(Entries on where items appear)
begin

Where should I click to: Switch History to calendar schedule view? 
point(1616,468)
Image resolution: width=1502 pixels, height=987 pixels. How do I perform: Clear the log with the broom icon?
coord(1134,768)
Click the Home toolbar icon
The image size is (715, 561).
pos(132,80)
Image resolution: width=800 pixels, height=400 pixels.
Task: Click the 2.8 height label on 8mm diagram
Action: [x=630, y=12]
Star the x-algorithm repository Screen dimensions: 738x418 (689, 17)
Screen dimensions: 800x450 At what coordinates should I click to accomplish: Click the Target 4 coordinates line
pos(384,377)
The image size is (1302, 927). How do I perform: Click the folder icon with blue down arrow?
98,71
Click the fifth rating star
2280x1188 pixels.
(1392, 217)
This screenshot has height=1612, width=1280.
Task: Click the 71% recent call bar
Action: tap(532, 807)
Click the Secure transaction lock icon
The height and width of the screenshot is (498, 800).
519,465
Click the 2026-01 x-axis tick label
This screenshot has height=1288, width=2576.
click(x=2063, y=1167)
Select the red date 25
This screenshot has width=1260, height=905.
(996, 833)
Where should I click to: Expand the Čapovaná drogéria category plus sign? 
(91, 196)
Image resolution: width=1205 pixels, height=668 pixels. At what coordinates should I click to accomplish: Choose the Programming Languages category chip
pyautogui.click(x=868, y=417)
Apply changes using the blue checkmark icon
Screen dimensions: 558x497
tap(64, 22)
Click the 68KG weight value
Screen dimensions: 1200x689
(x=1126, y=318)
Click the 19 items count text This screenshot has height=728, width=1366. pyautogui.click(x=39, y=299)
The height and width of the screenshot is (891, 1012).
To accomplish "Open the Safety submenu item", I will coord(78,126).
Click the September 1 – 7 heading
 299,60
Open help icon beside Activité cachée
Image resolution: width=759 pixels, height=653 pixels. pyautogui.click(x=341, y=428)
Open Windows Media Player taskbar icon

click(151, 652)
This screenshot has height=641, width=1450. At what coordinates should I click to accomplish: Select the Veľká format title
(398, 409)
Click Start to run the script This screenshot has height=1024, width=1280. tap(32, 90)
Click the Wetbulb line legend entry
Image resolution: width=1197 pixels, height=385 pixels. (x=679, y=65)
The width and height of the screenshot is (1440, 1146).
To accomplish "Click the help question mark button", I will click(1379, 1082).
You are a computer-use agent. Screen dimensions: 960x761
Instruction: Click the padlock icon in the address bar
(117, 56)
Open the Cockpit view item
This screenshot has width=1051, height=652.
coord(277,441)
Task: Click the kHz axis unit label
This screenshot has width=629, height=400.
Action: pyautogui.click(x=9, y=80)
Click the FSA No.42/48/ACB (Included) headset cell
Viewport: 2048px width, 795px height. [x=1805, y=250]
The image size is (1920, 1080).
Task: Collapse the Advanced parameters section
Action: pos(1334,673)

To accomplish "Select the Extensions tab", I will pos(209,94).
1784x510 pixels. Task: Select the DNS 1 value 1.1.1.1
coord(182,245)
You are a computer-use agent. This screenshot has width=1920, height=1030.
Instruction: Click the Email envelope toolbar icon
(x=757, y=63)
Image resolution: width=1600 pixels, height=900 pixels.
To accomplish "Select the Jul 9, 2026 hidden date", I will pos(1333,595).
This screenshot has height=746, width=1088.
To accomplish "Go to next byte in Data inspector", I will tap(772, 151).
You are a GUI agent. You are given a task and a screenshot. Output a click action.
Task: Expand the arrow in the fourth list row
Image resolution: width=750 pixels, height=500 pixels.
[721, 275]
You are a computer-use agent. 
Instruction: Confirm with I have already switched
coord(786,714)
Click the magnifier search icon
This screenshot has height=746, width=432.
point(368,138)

end

§ PROBLEM TO WORK ON: Copy out these entries exactly as they are.

§ THE SOLUTION:
Where should I click to: Switch History to calendar schedule view? 
point(1616,468)
Image resolution: width=1502 pixels, height=987 pixels. How do I perform: Clear the log with the broom icon?
coord(1134,768)
Click the Home toolbar icon
The image size is (715, 561).
pos(132,80)
Image resolution: width=800 pixels, height=400 pixels.
Task: Click the 2.8 height label on 8mm diagram
Action: [x=630, y=12]
Star the x-algorithm repository Screen dimensions: 738x418 (689, 17)
Screen dimensions: 800x450 At what coordinates should I click to accomplish: Click the Target 4 coordinates line
pos(384,377)
The image size is (1302, 927). How do I perform: Click the folder icon with blue down arrow?
98,71
Click the fifth rating star
2280x1188 pixels.
(1392, 217)
This screenshot has height=1612, width=1280.
Task: Click the 71% recent call bar
Action: tap(532, 807)
Click the Secure transaction lock icon
The height and width of the screenshot is (498, 800).
519,465
Click the 2026-01 x-axis tick label
This screenshot has height=1288, width=2576.
click(x=2063, y=1167)
Select the red date 25
This screenshot has width=1260, height=905.
(996, 833)
Where should I click to: Expand the Čapovaná drogéria category plus sign? 
(91, 196)
Image resolution: width=1205 pixels, height=668 pixels. At what coordinates should I click to accomplish: Choose the Programming Languages category chip
pyautogui.click(x=868, y=417)
Apply changes using the blue checkmark icon
Screen dimensions: 558x497
tap(64, 22)
Click the 68KG weight value
Screen dimensions: 1200x689
(x=1126, y=318)
Click the 19 items count text This screenshot has height=728, width=1366. pyautogui.click(x=39, y=299)
The height and width of the screenshot is (891, 1012).
To accomplish "Open the Safety submenu item", I will coord(78,126).
Click the September 1 – 7 heading
 299,60
Open help icon beside Activité cachée
Image resolution: width=759 pixels, height=653 pixels. pyautogui.click(x=341, y=428)
Open Windows Media Player taskbar icon

click(151, 652)
This screenshot has height=641, width=1450. At what coordinates should I click to accomplish: Select the Veľká format title
(398, 409)
Click Start to run the script This screenshot has height=1024, width=1280. tap(32, 90)
Click the Wetbulb line legend entry
Image resolution: width=1197 pixels, height=385 pixels. (x=679, y=65)
The width and height of the screenshot is (1440, 1146).
To accomplish "Click the help question mark button", I will click(1379, 1082).
You are a computer-use agent. Screen dimensions: 960x761
Instruction: Click the padlock icon in the address bar
(117, 56)
Open the Cockpit view item
This screenshot has width=1051, height=652.
coord(277,441)
Task: Click the kHz axis unit label
This screenshot has width=629, height=400.
Action: pyautogui.click(x=9, y=80)
Click the FSA No.42/48/ACB (Included) headset cell
Viewport: 2048px width, 795px height. [x=1805, y=250]
The image size is (1920, 1080).
Task: Collapse the Advanced parameters section
Action: pos(1334,673)

To accomplish "Select the Extensions tab", I will pos(209,94).
1784x510 pixels. Task: Select the DNS 1 value 1.1.1.1
coord(182,245)
You are a computer-use agent. This screenshot has width=1920, height=1030.
Instruction: Click the Email envelope toolbar icon
(x=757, y=63)
Image resolution: width=1600 pixels, height=900 pixels.
To accomplish "Select the Jul 9, 2026 hidden date", I will pos(1333,595).
This screenshot has height=746, width=1088.
To accomplish "Go to next byte in Data inspector", I will tap(772, 151).
You are a GUI agent. You are given a task and a screenshot. Output a click action.
Task: Expand the arrow in the fourth list row
Image resolution: width=750 pixels, height=500 pixels.
[721, 275]
You are a computer-use agent. 
Instruction: Confirm with I have already switched
coord(786,714)
Click the magnifier search icon
This screenshot has height=746, width=432.
point(368,138)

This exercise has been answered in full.